Problem description —
Your reply must hold the lines from the one containing "Tick the checkbox for rule 1001" to the end of the entries, copied exactly, with pictures excluded.
*** Input records
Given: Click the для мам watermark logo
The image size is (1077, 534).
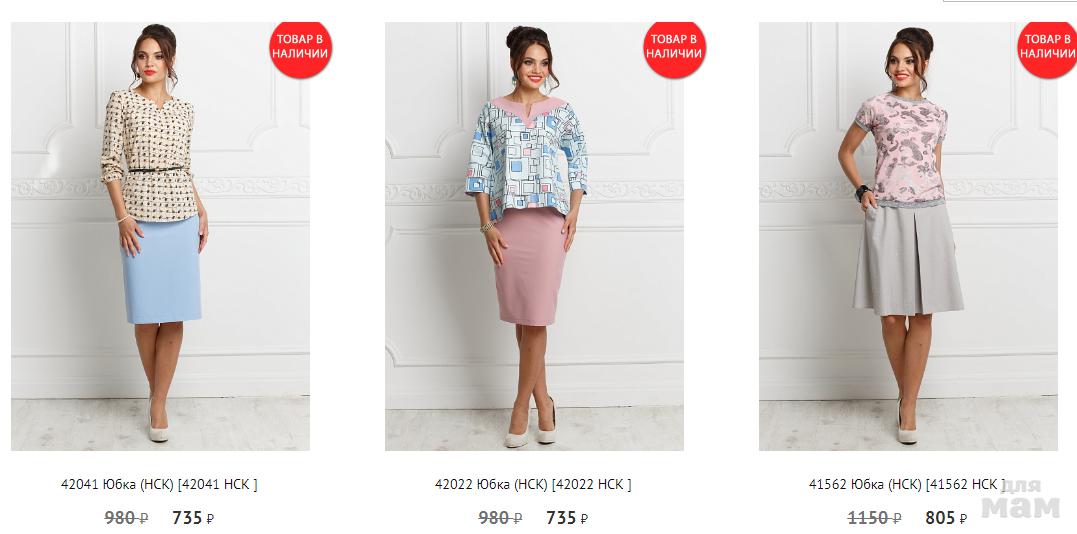Looking at the screenshot, I should pos(1020,499).
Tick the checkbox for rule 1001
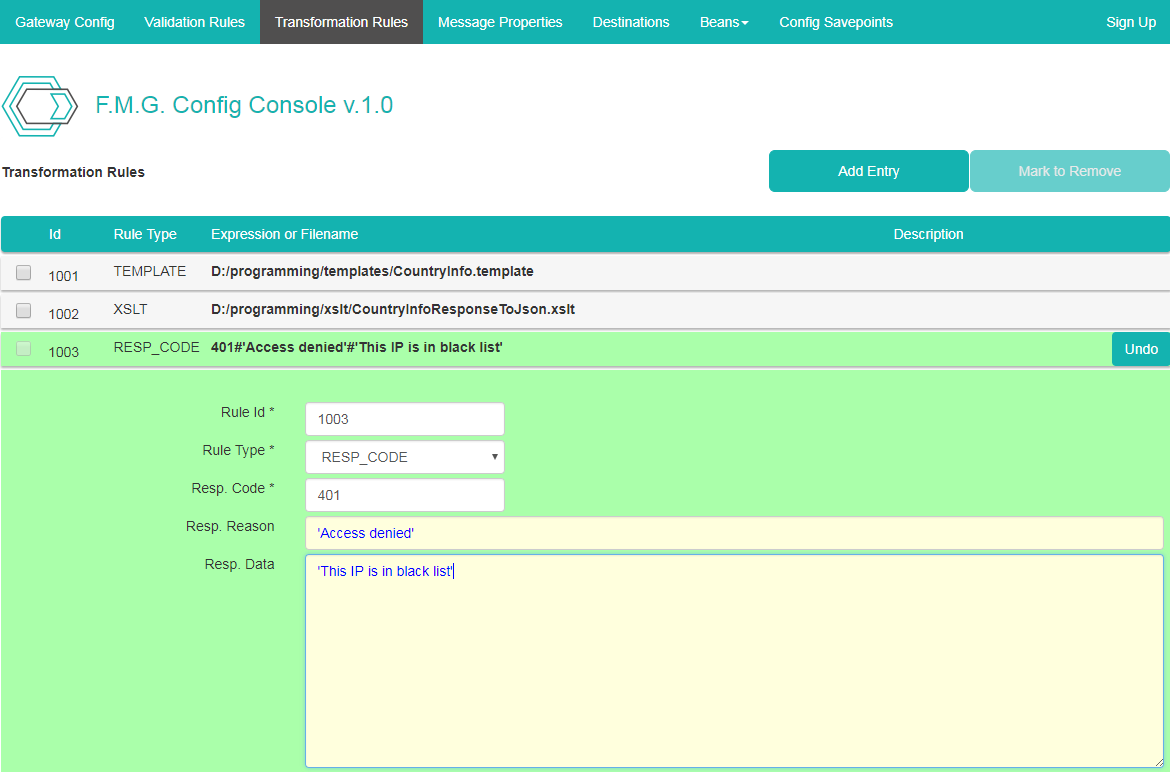The height and width of the screenshot is (772, 1170). [24, 272]
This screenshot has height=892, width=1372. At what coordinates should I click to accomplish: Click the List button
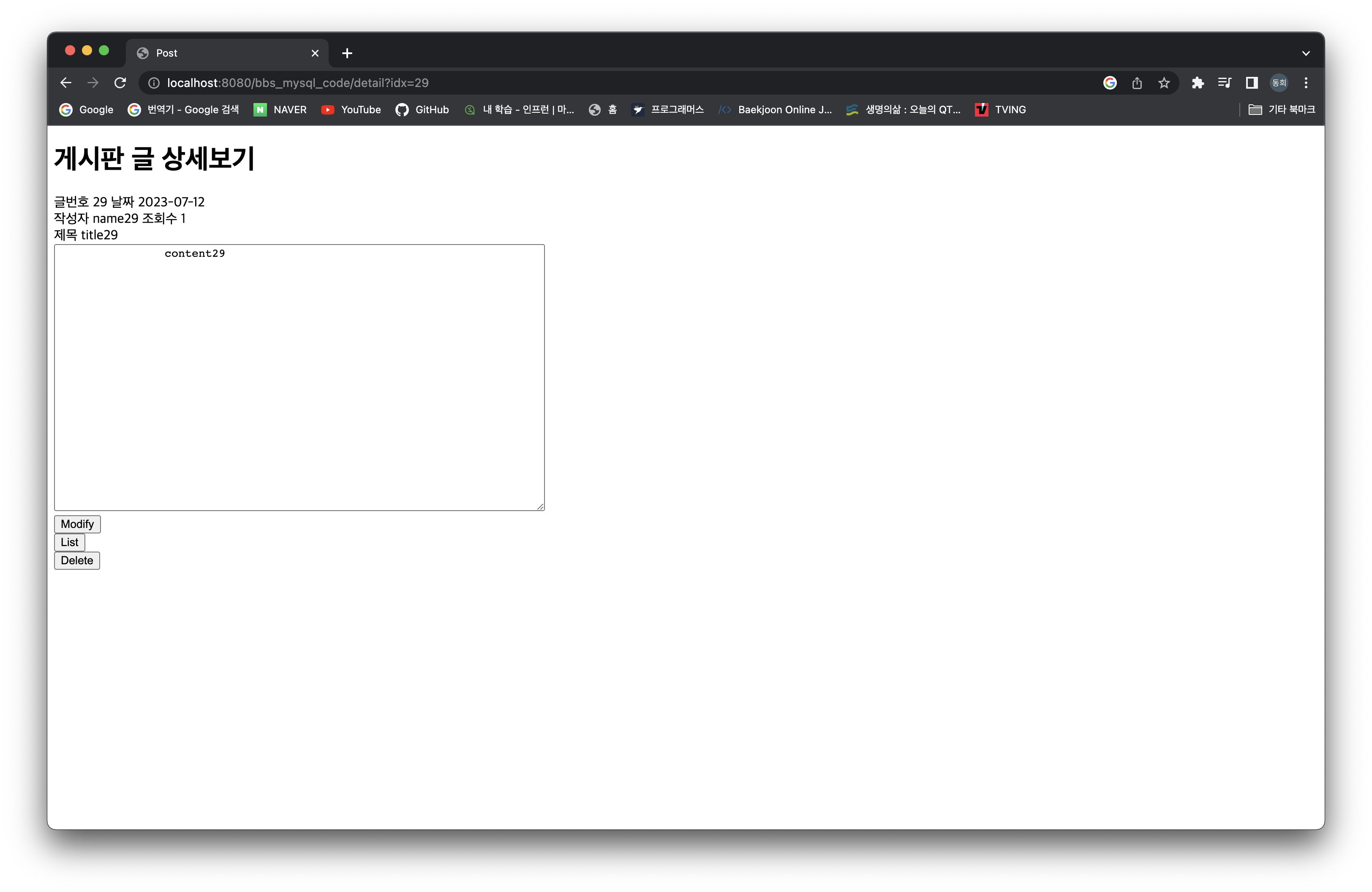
******
Solution for this exercise —
Tick the checkbox for rule 1001
The height and width of the screenshot is (772, 1170). [24, 272]
This screenshot has height=892, width=1372. At what coordinates should I click to accomplish: Click the List button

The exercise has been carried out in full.